Pixel coordinate grounding data:
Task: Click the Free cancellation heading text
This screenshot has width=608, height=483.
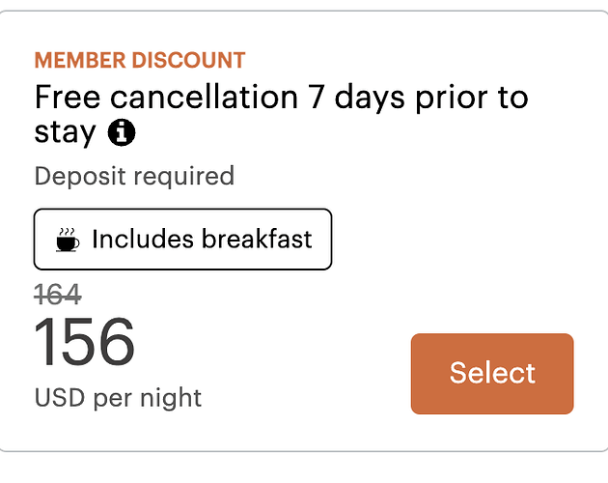Action: coord(281,114)
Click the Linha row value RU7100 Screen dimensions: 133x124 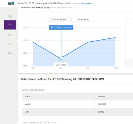101,112
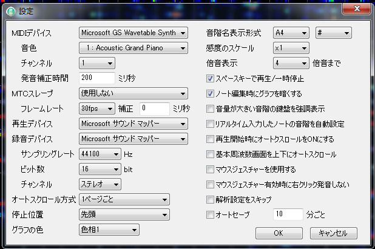The height and width of the screenshot is (249, 375).
Task: Enable マウスジェスチャーを使用する checkbox
Action: 211,169
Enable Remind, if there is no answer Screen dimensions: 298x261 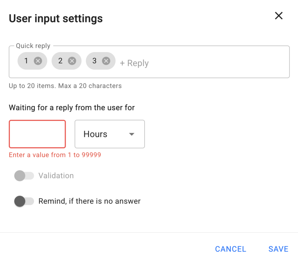24,201
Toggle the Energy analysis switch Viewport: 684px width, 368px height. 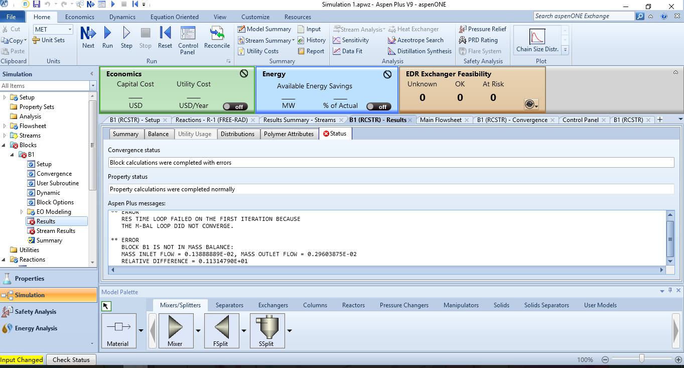378,106
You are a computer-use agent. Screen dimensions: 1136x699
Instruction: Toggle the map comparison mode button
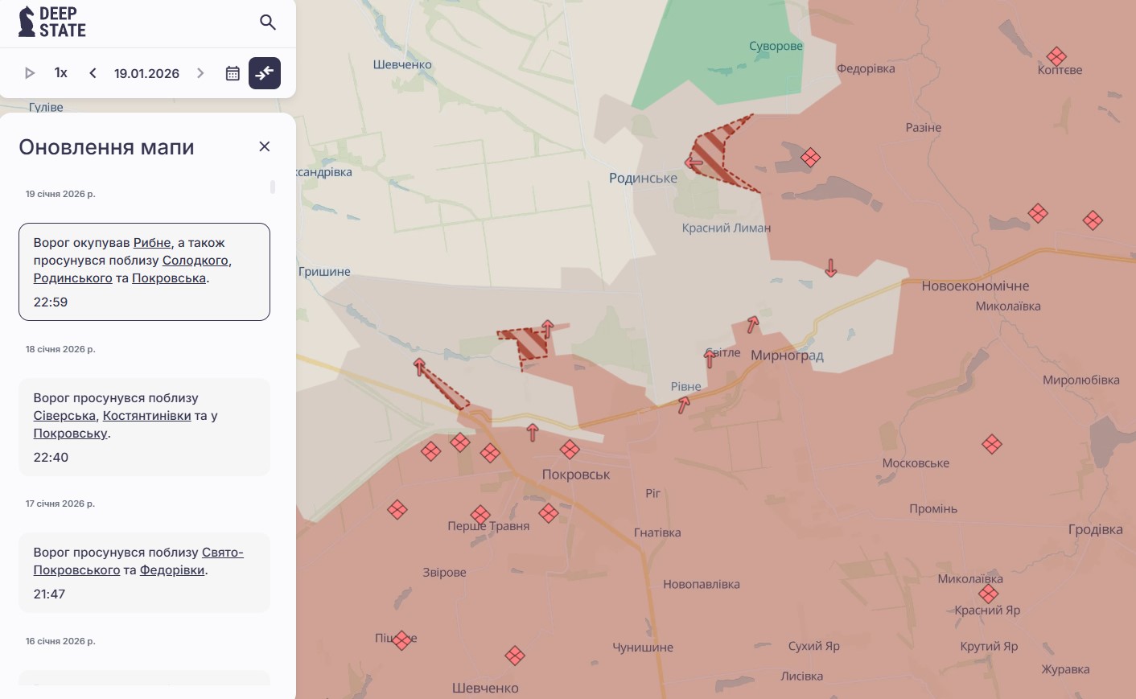click(265, 73)
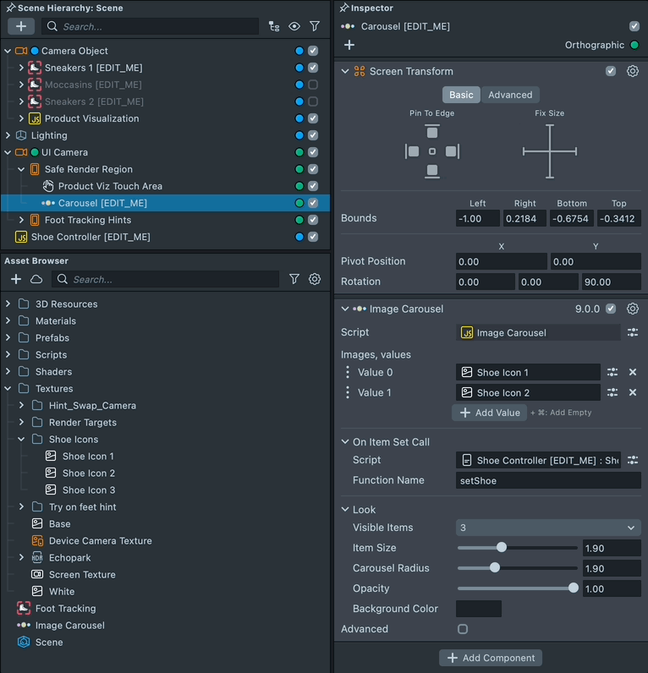This screenshot has width=648, height=673.
Task: Open Screen Transform settings gear
Action: [x=632, y=72]
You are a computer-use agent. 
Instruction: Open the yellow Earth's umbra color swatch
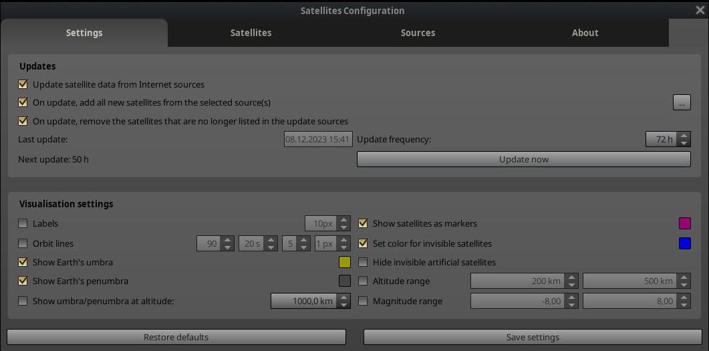coord(344,262)

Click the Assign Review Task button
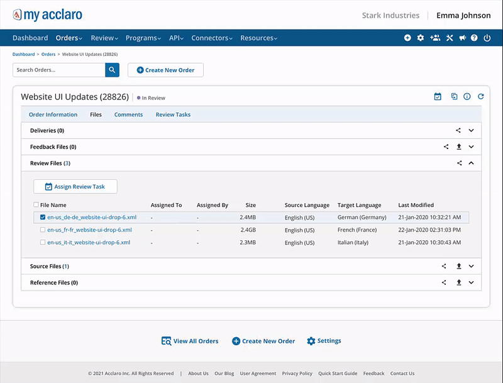click(x=75, y=186)

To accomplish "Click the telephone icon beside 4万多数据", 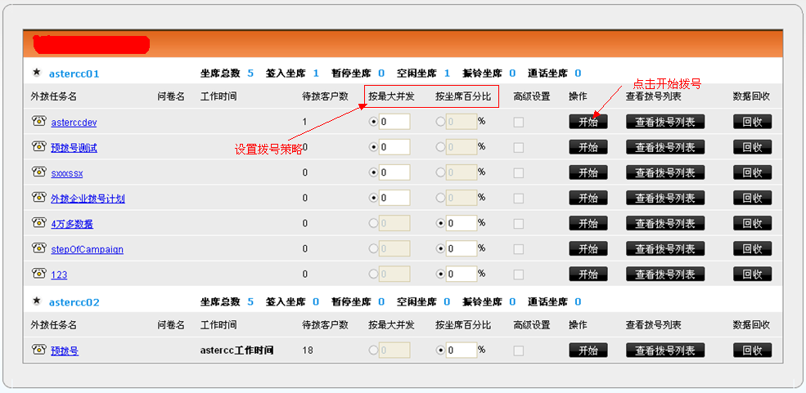I will click(x=38, y=222).
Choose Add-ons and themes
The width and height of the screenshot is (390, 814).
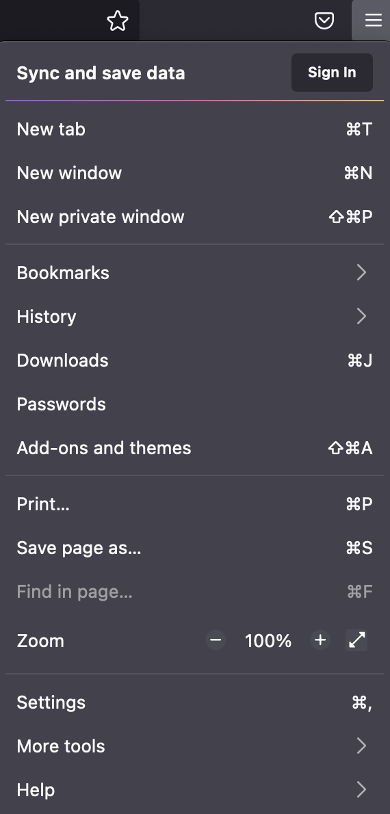(195, 447)
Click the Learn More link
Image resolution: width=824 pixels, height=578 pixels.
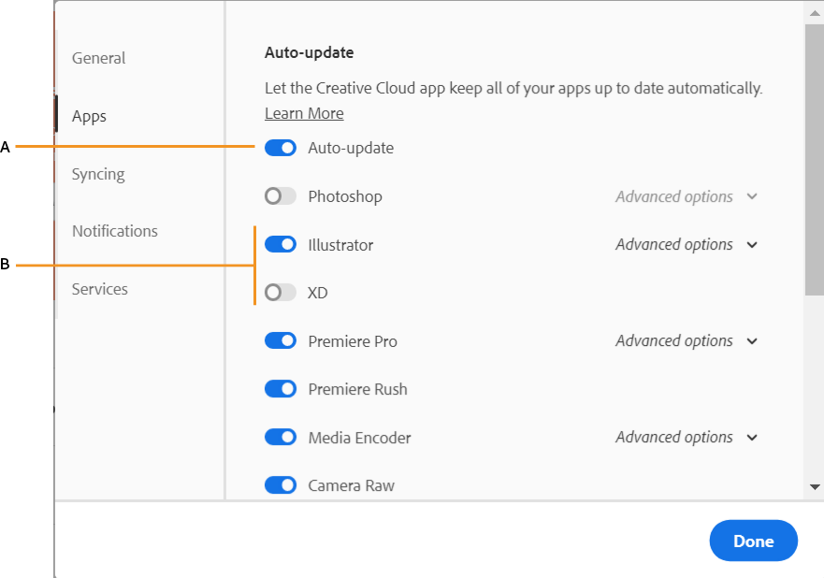tap(304, 113)
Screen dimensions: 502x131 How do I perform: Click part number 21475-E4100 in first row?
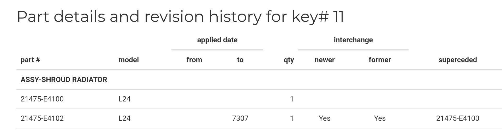click(x=42, y=99)
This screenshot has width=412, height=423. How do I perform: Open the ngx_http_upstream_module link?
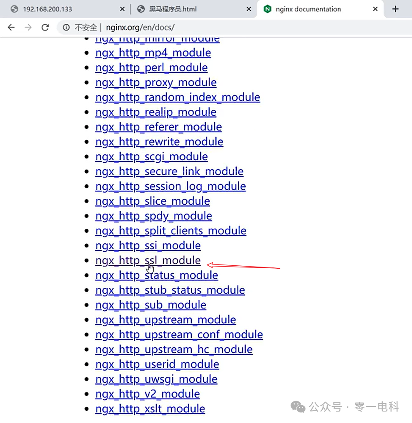(x=166, y=320)
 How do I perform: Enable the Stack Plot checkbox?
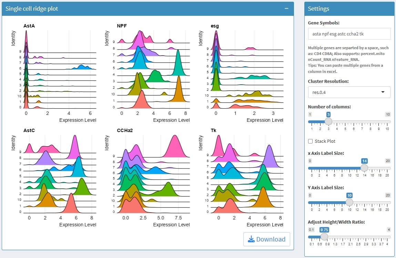(x=311, y=141)
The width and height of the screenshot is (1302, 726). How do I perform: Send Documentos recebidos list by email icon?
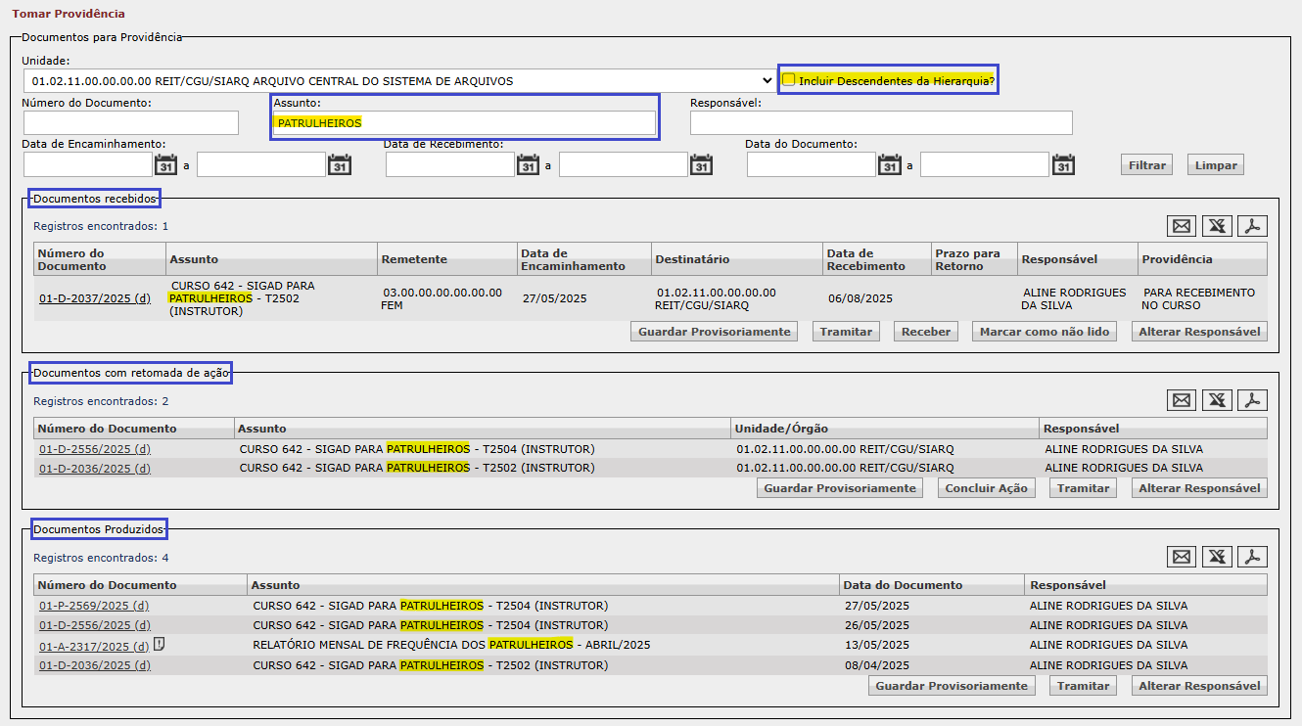coord(1182,226)
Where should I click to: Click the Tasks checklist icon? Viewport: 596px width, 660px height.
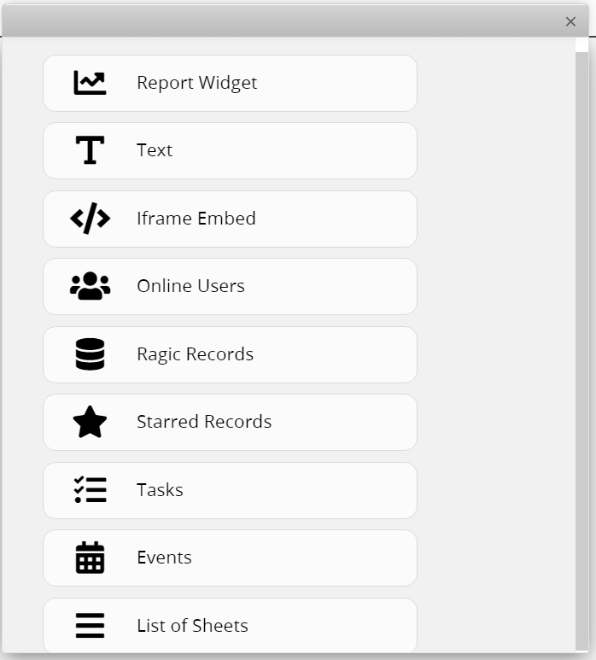(90, 489)
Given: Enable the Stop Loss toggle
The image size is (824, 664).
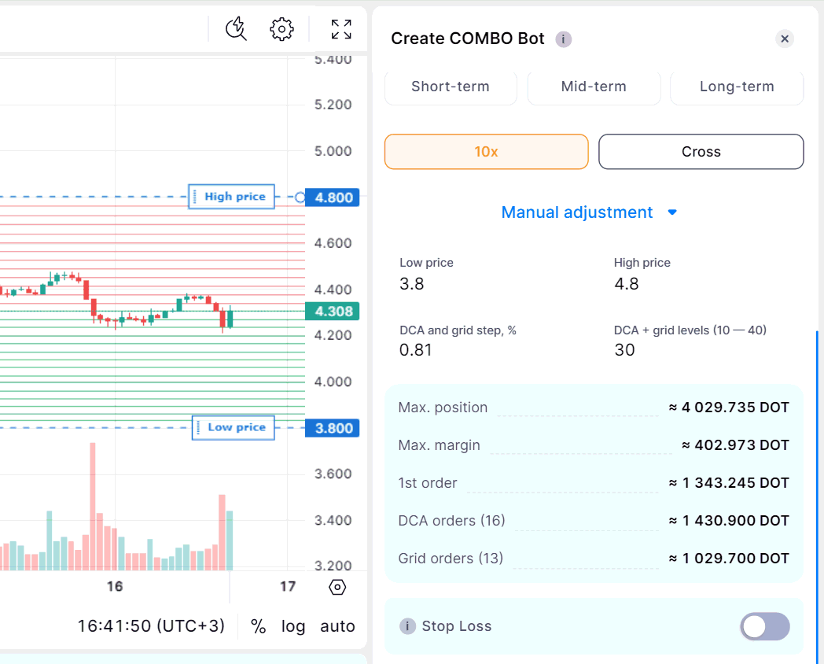Looking at the screenshot, I should 764,626.
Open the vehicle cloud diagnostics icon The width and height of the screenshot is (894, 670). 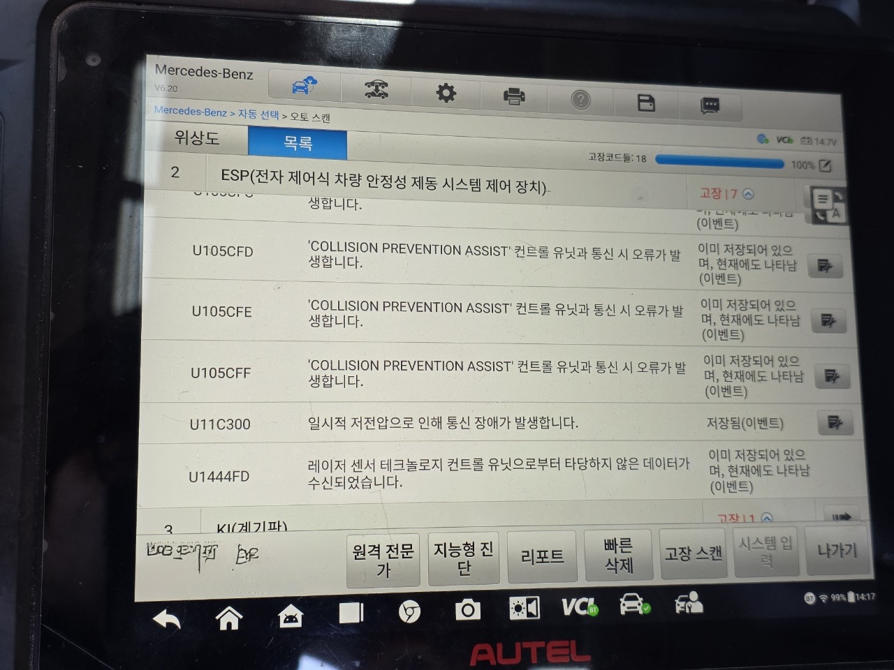tap(304, 87)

Requirement:
Your answer should be all lines from the data that contain "computer".

Expected output:
You are a computer-use agent. Screen dimensions: 1136x699
You are a computer-use agent. 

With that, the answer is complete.